/imbalance_pcm_benchmark

Evaluation of data balancing strategies in deep learning proteochemometrics models

Primary LanguageJupyter NotebookApache License 2.0Apache-2.0

Introduction

In this study we aim to analyse the effect of different balancing strategies in deep learning proteochemometrics models. The balancing strategies are (1) no resampling, (2) resampling after clustering, (3) resampling before clustering and (4) semi-resampling.

The findings of this study are explained in Balancing Data on Deep Learning-Based Proteochemometric Activity Classification. Angela Lopez-del Rio, Sergio Picart-Armada, and Alexandre Perera-Lluna.

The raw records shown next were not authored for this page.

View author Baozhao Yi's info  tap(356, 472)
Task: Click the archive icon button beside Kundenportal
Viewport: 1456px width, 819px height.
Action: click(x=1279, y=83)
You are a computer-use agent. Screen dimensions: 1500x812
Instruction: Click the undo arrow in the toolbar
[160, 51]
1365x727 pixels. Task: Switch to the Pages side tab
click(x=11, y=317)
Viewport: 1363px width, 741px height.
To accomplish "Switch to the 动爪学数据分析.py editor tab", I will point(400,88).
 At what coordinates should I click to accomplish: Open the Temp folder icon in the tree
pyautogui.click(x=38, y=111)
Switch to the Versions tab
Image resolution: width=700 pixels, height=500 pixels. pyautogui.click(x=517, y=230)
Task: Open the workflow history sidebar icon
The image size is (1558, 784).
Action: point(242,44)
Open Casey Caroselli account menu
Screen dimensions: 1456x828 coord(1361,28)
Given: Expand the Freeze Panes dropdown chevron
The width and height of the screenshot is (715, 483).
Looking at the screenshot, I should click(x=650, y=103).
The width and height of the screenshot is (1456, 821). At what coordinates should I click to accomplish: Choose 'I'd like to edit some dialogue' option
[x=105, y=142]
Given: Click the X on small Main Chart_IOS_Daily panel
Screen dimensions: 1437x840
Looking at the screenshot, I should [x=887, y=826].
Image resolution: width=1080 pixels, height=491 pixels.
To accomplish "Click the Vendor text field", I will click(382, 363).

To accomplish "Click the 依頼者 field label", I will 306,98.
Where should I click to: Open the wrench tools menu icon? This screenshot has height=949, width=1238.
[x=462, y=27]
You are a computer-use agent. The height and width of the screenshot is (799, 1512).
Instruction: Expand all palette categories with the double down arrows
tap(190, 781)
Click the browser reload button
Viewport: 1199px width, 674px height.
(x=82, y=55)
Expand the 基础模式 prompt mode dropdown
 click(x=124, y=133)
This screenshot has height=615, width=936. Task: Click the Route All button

Journal of Chemical Information and Modeling 2021 61 (4), 1657-1669. DOI: 10.1021/acs.jcim.1c00086

Material

We are using activity data from Karimi, M., Wu, D., Wang, Z., & Shen, Y. (n.d.). DeepAffinity: Interpretable Deep Learning of Compound-Protein Affinity through Unified Recurrent and Convolutional Neural Networks. Retrieved from https://github.com/Shen-Lab/DeepAffinity . We focused our study in two protein families: protein kinases (PK) and G-protein coupled receptors (GPCR).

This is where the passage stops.